Naive Bayes Denominator clarification

I came across an earlier post that was resolved and had a follow up to it but I couldn't comment because my reputation is under 50. Essentially I am interested in calculating the denominator in Naive Bayes.

Now I understand that the features in Naive Bayes are assumed to be independent so could we calculate $$p(x) = p(x_{1})p(x_{2})...p(x_{n})$$ or would we have to use this formula $$p(\mathbf{x}) = \sum_k p(C_k) \ p(\mathbf{x} \mid C_k)$$ with the conditional independence assumption that$$p(\mathbf{x} \mid C_k) = \Pi_{i} \, p(x_i \mid C_k)$$

My question is would both ways of calculating give the same p(x)?
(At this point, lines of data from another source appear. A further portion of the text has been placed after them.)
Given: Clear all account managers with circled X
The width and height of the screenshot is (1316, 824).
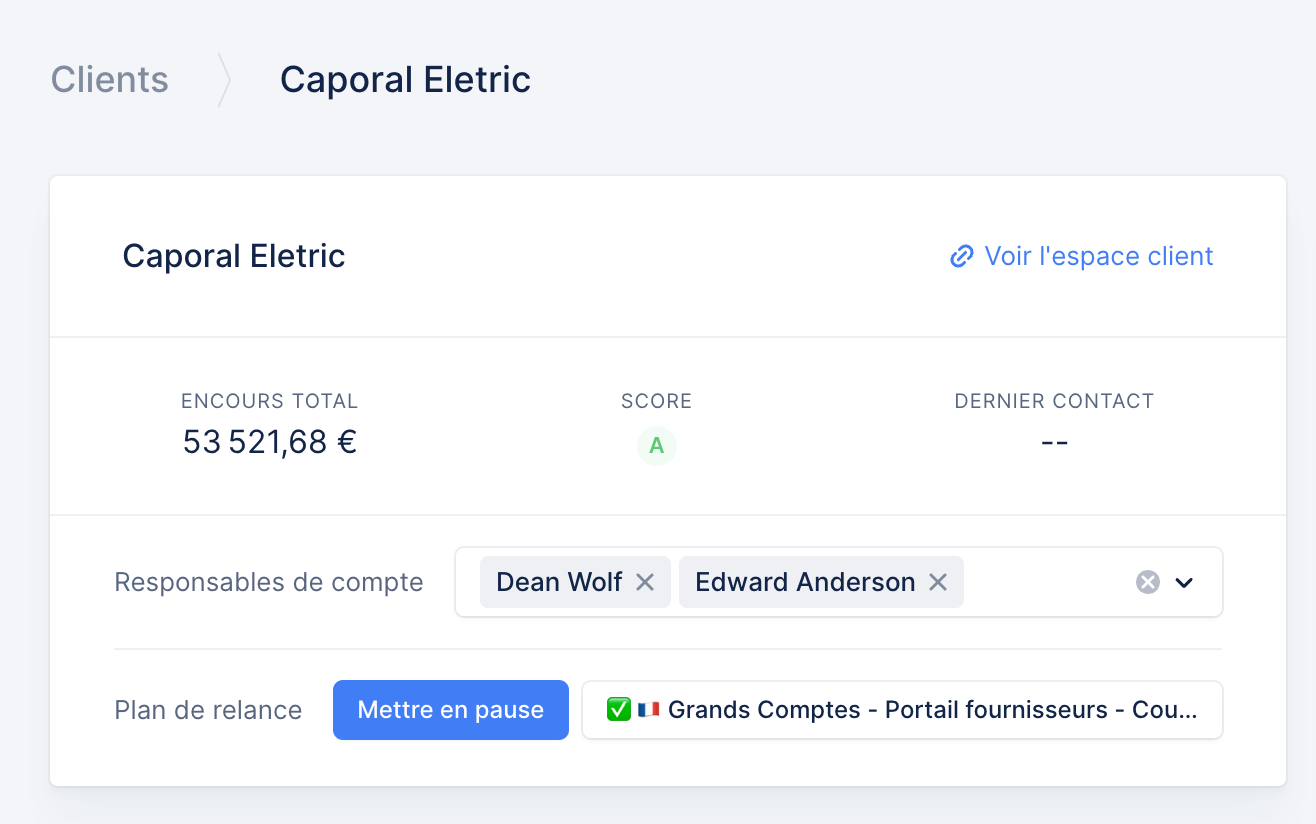Looking at the screenshot, I should coord(1148,582).
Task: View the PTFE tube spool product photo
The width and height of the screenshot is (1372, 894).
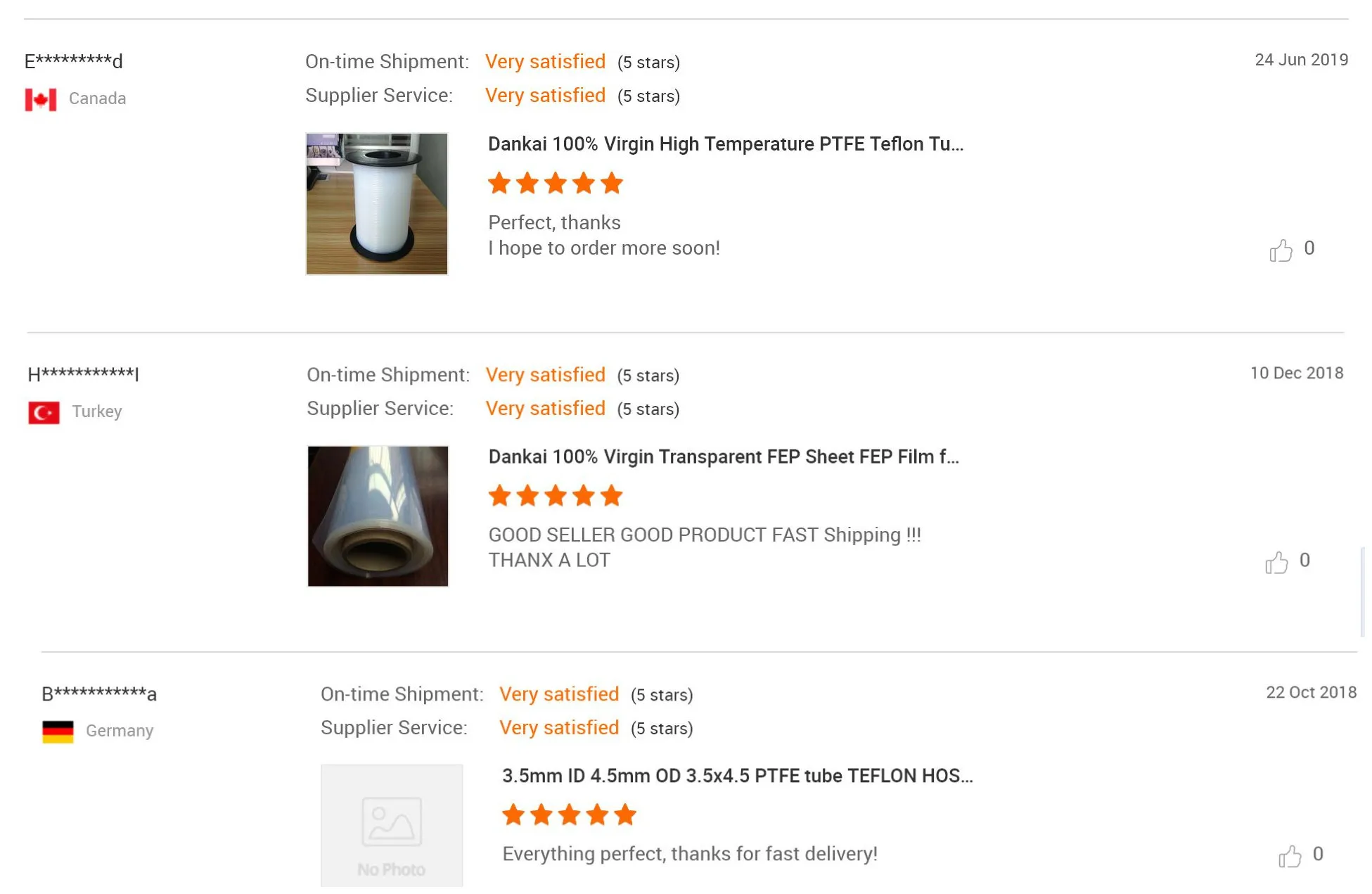Action: 377,203
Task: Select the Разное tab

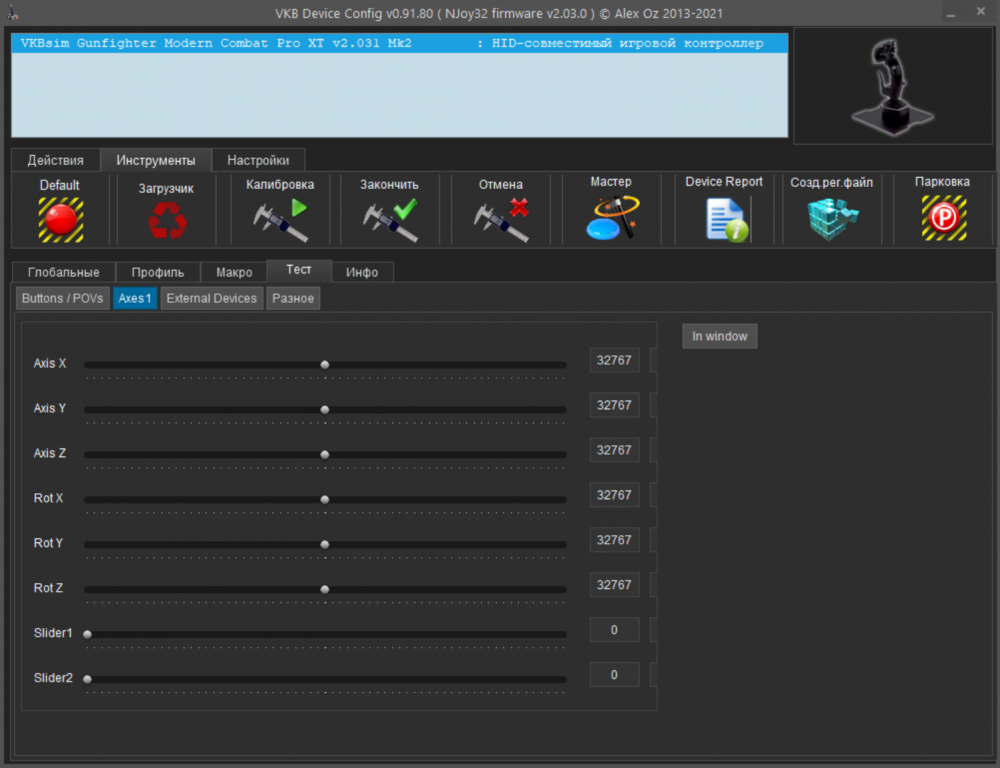Action: [292, 297]
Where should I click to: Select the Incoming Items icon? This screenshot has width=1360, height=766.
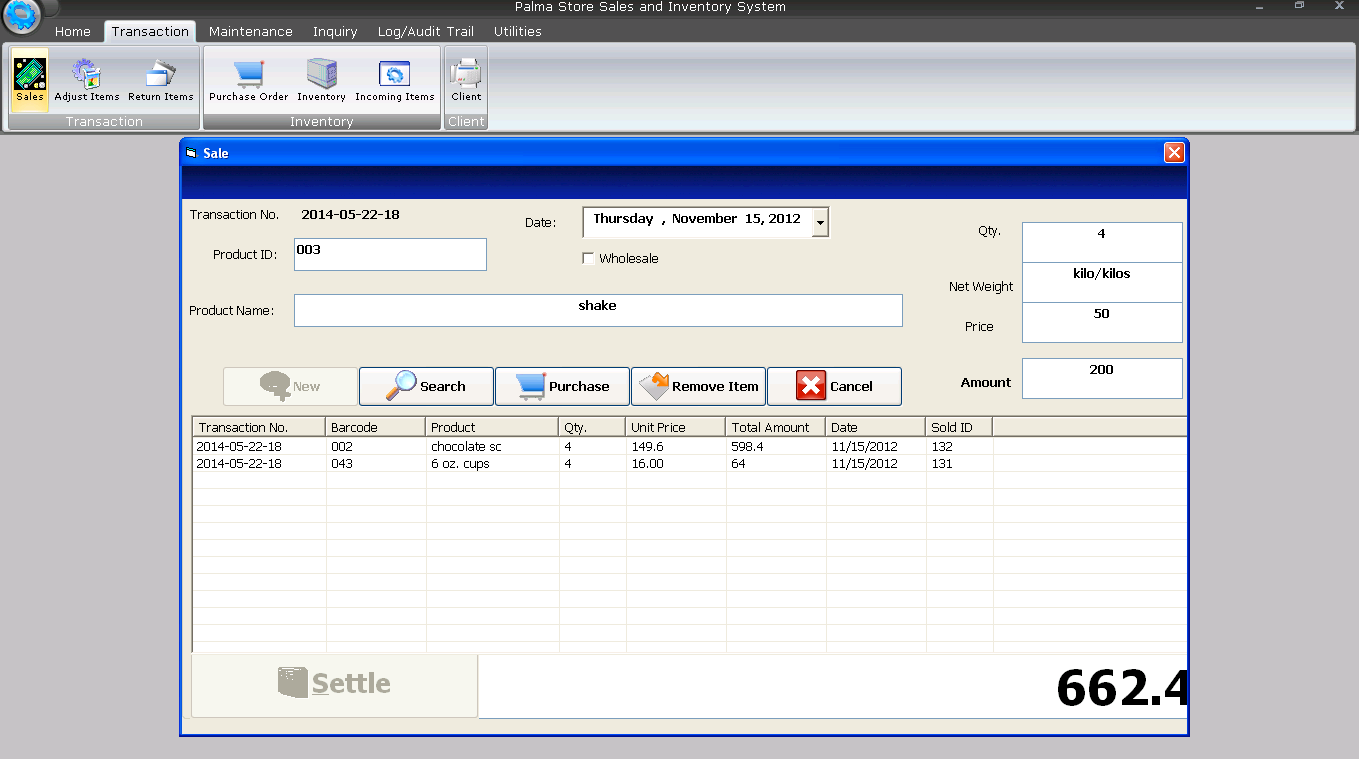tap(394, 80)

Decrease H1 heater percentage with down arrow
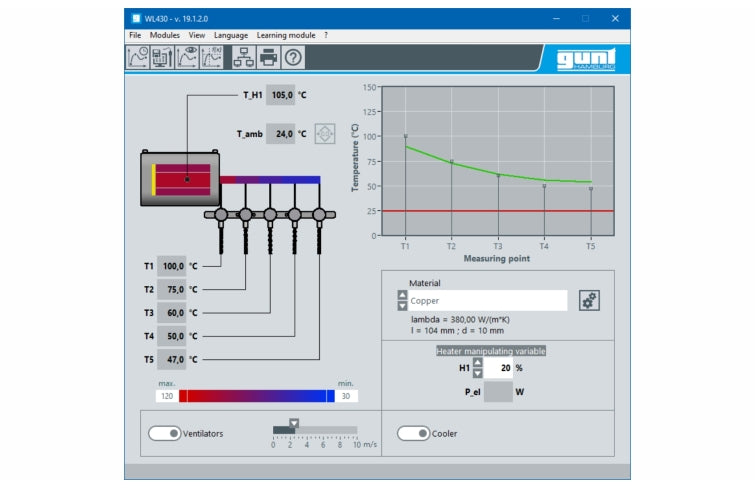tap(477, 373)
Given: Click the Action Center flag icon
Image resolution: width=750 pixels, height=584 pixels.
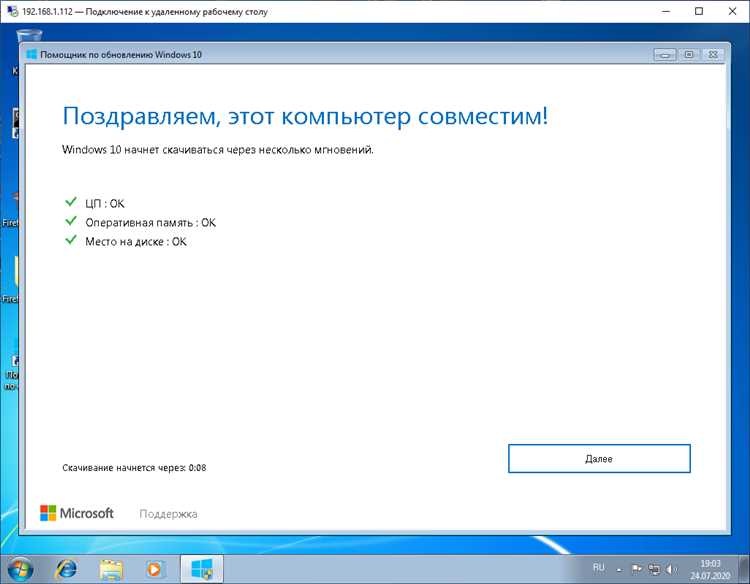Looking at the screenshot, I should pyautogui.click(x=636, y=568).
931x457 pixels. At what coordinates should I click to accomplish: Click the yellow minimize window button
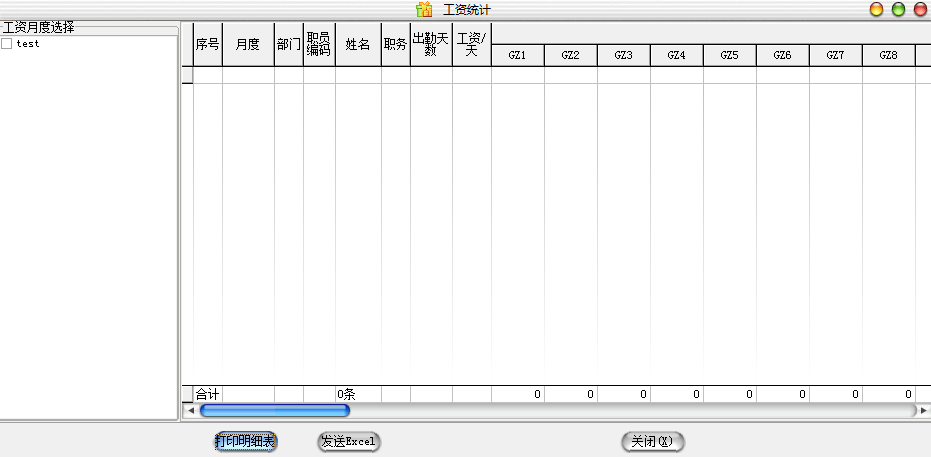pyautogui.click(x=876, y=10)
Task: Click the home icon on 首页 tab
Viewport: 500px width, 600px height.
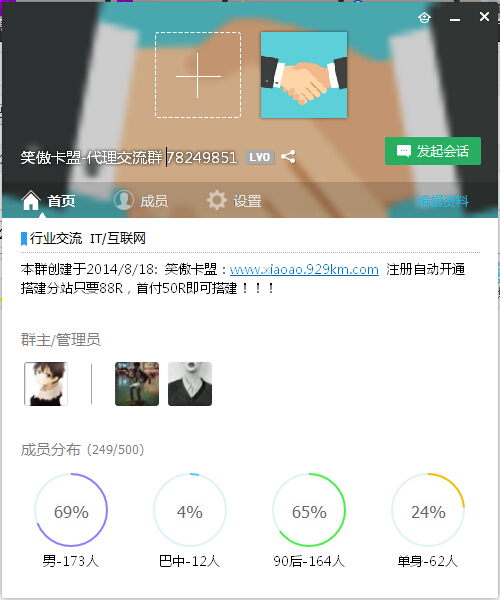Action: pyautogui.click(x=31, y=201)
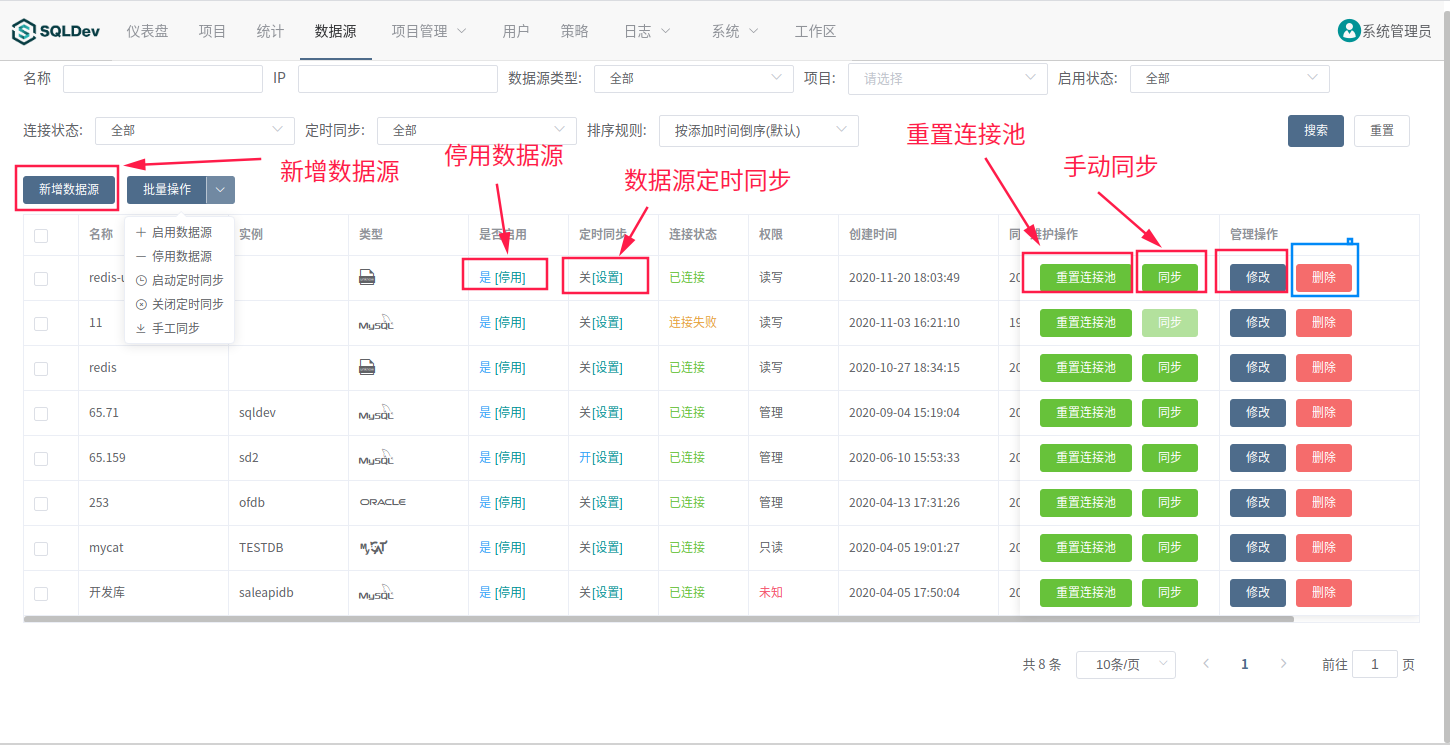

Link to the original question : https://datascience.stackexchange.com/posts/69699/edi

Edit** : Sorry I believe the features have conditional independence, rather than complete independence. Therefore it is incorrect to use $$p(x) = p(x_{1})p(x_{2})...p(x_{n})$$?

Lastly, I understand we don't actually need the denominator to find our probabilities but am asking out of curiosity.

The way to calculate $$p(x)$$ is indeed:

$$p(x) = \sum_k p(C_k) \ p(x| C_k)$$

Since in general one needs to calculate $$p(C_k,x)$$ (numerator) for every $$k$$, it's simple enough to sum all these $$k$$ values. It would be incorrect to use the product, indeed.

Lastly, I understand we don't actually need the denominator to find our probabilities but am asking out of curiosity.

Calculating the marginal $$p(x)$$ is not needed in order to find the most likely class $$C_k$$ because:

$$argmax_k(\{ p(C_k|x) \}) = argmax_k(\{ p(C_k,x) \})$$

However it's actually needed to find the posterior probability $$p(C_k | x)$$, that's why it's often useful to calculate the denominator $$p(x)$$ in order to obtain $$p(C_k | x)$$, especially if one wants to output the actual probabilities.